Meerbusch boomt wirtschaftlich – doch die Digitalisierung bleibt zurück
Oswin MosemannMeerbusch boomt wirtschaftlich – doch die Digitalisierung bleibt zurück
Meerbusch verzeichnet starkes Wirtschaftswachstum – doch Digitalisierung hinkt hinterher
In den vergangenen 25 Jahren hat Meerbusch ein kräftiges Wirtschaftswachstum erlebt: Die Zahl der Beschäftigten ist seit 1999 um mehr als die Hälfte gestiegen. Eine aktuelle Analyse der Industrie- und Handelskammer (IHK) Mittlerer Niederrhein zeigt sowohl Stärken als auch Verbesserungspotenziale im lokalen Wirtschaftsstandort auf. Bürgermeister Christian Bommers begrüßte die Ergebnisse, mahnte jedoch gleichzeitig schnellere Fortschritte bei der Digitalisierung an.

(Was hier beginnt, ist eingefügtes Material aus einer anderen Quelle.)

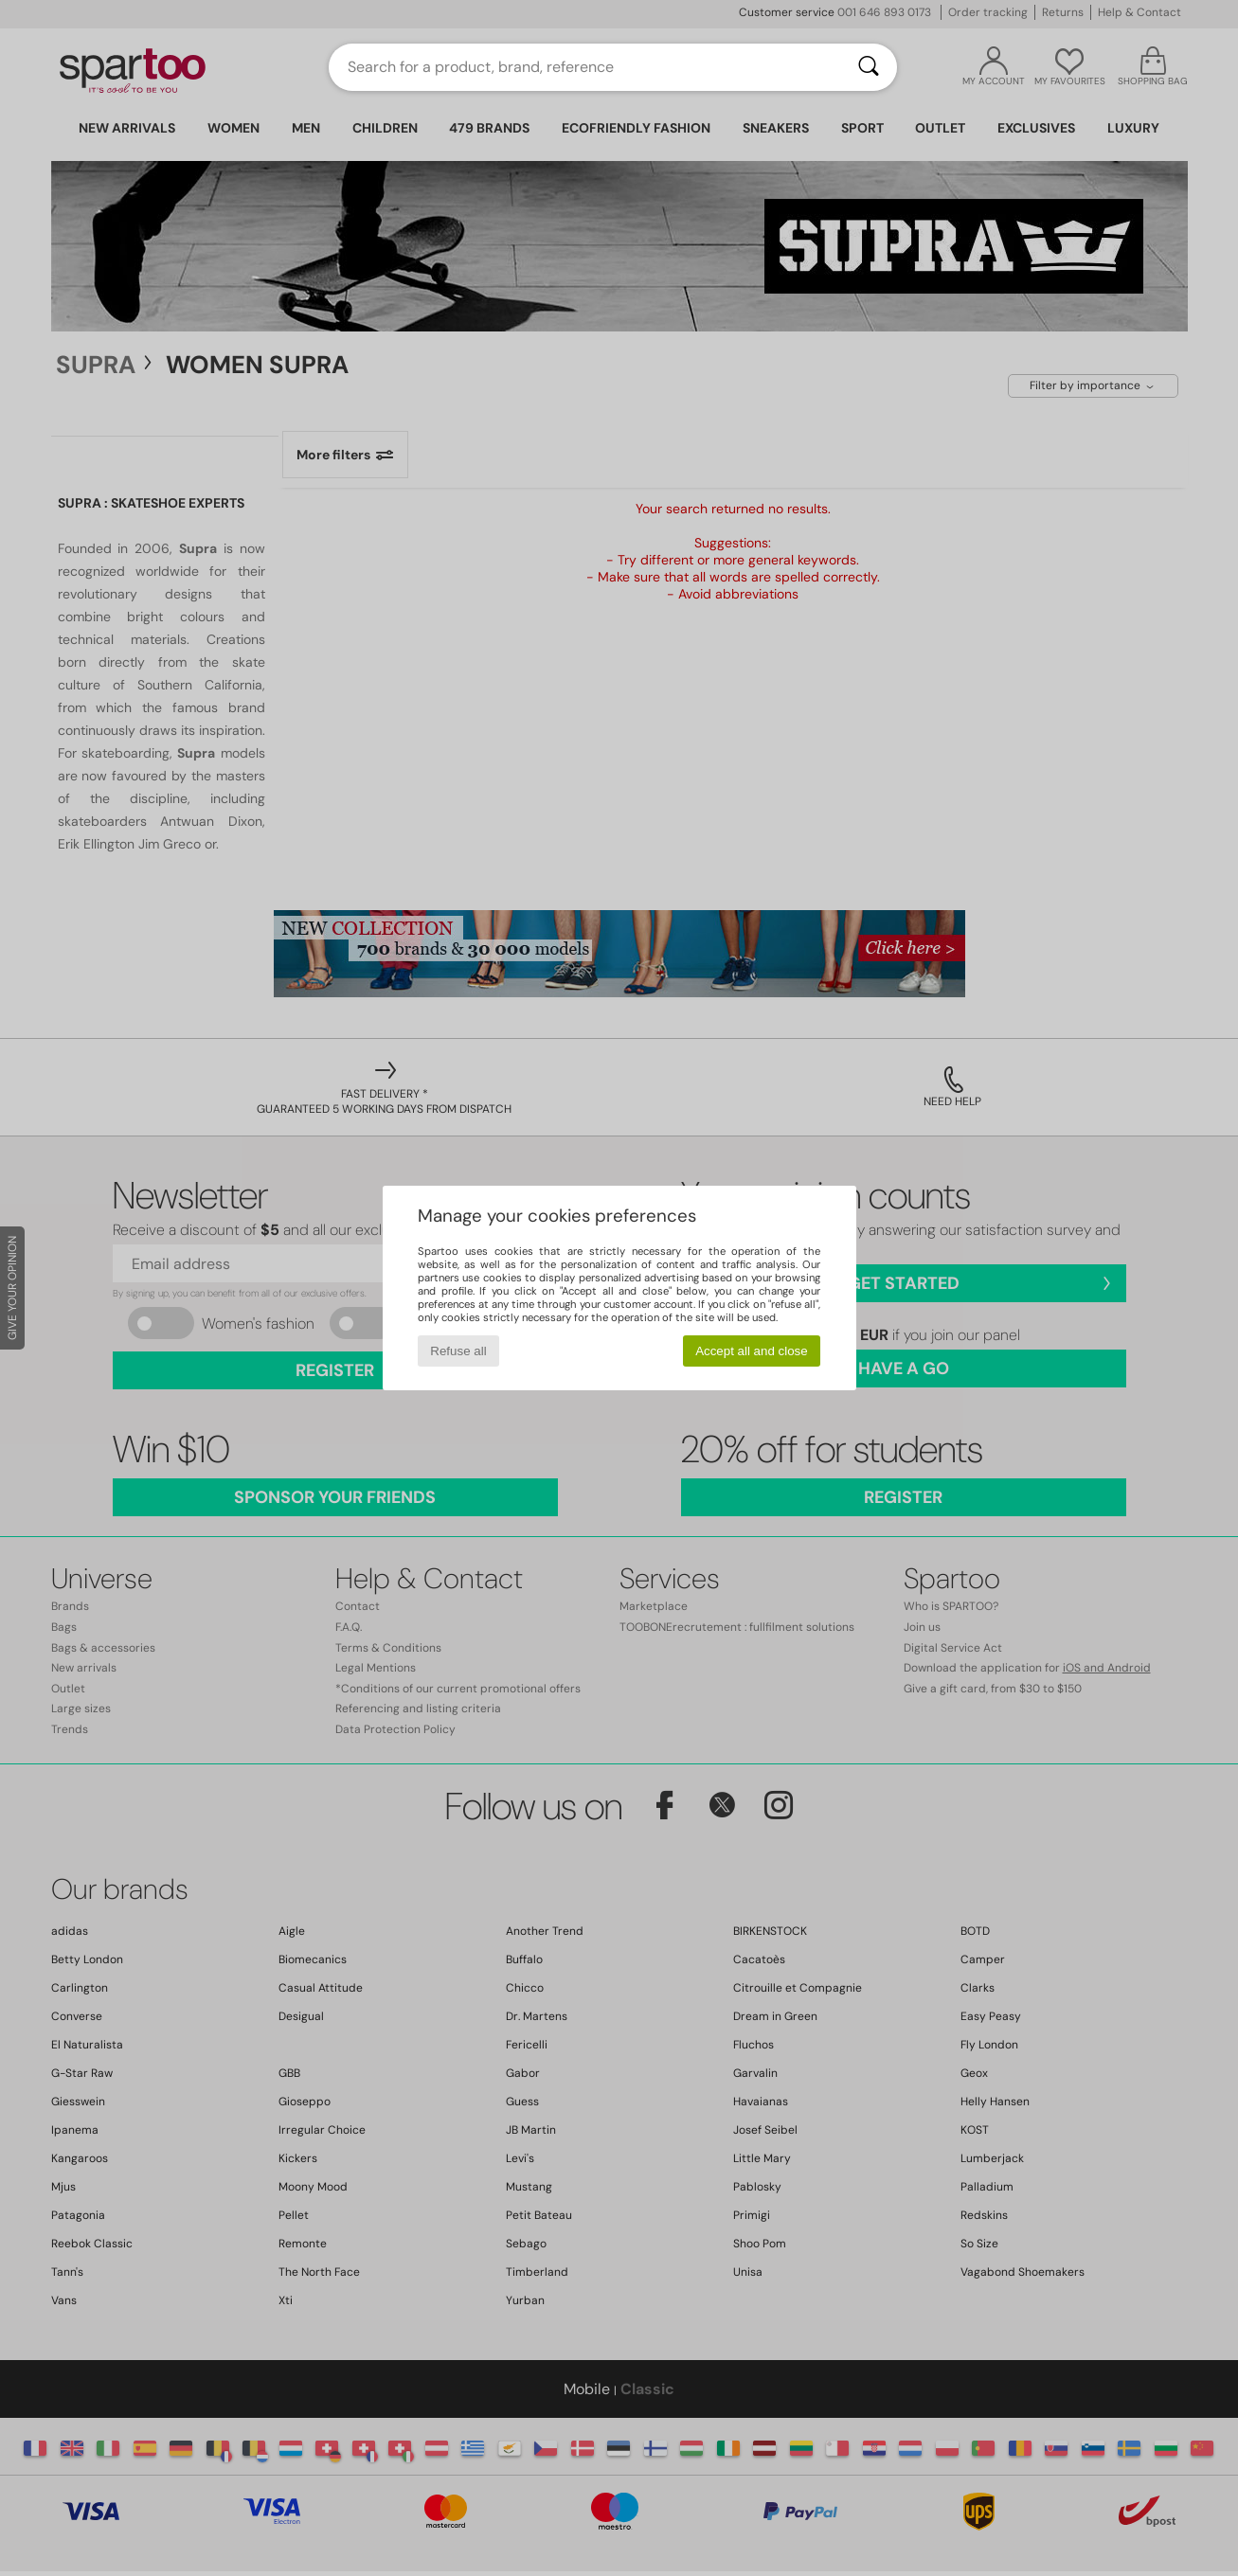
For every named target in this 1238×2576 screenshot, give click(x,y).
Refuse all (458, 1351)
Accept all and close (751, 1351)
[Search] (869, 67)
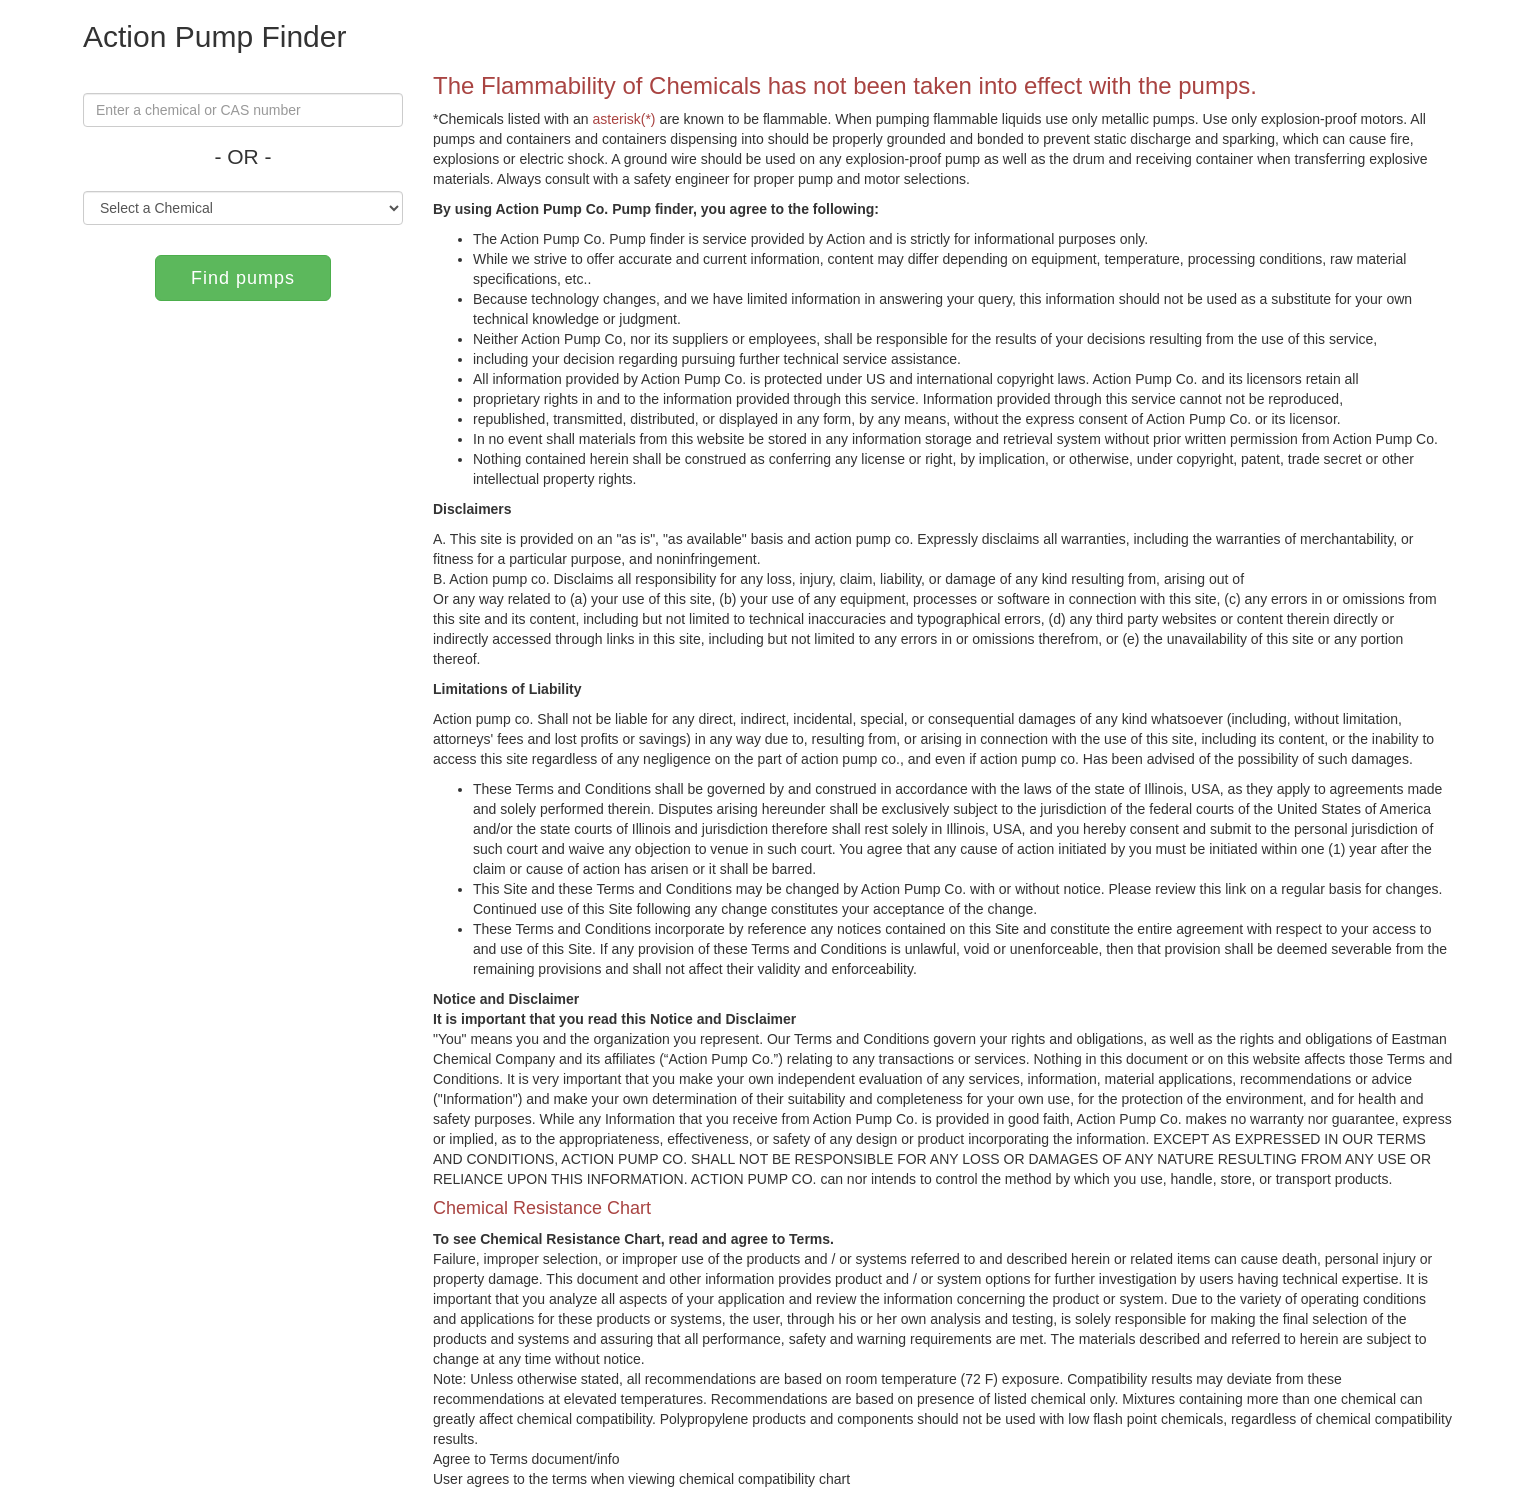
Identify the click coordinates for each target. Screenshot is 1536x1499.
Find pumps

Der jüngste IHK-Bericht, der alle fünf Jahre erscheint, bestätigt Meerbusch als attraktiven Unternehmensstandort. Zum Stichtag 30. Juni 2024 zählte die Stadt 14.093 sozialversicherungspflichtig Beschäftigte – ein Plus von 52,4 Prozent seit 1999. Die Arbeitslosenquote lag 2024 bei 5,3 Prozent und damit unter dem Durchschnitt von Nordrhein-Westfalen (NRW) sowie des Kreises.
Lokale Unternehmen bewerteten Meerbusch im Schnitt mit der Note 2,41 und zeigten sich damit insgesamt zufrieden. Besonders gut schnitt die Stadt bei der Erreichbarkeit ab (Note 1,98). Auch die einzelhandelsrelevante Kaufkraft lag mit einem Index von 128,3 über dem Bundesdurchschnitt.
An der Umfrage beteiligten sich rund 130 Meerbuscher Unternehmen mit etwa 3.100 Beschäftigten. Während die Betriebe die Infrastruktur lobten, sahen sie vor allem bei der Digitalisierung der öffentlichen Verwaltung dringenden Handlungsbedarf. Die IHK empfahl zudem, den Ausbau des Gewerbegebiets Strümper zu beschleunigen und den Bau der Kreisstraße 9n voranzutreiben.
Bürgermeister Bommers nahm die Ergebnisse zur Kenntnis und betonte, wie wichtig moderne digitale Dienstleistungen seien, um die Wettbewerbsfähigkeit Meerbuschs zu sichern.
Fazit: Wirtschaftlich stark, aber mit Baustellen Die IHK-Analyse unterstreicht die wirtschaftliche Stärke Meerbuschs – mit steigenden Beschäftigtenzahlen und überdurchschnittlicher Kaufkraft bleibt die Stadt ein solider Wirtschaftsstandort. Doch um das Wachstum langfristig zu sichern, sind schnellere Digitalisierung und Infrastrukturausbau unverzichtbar.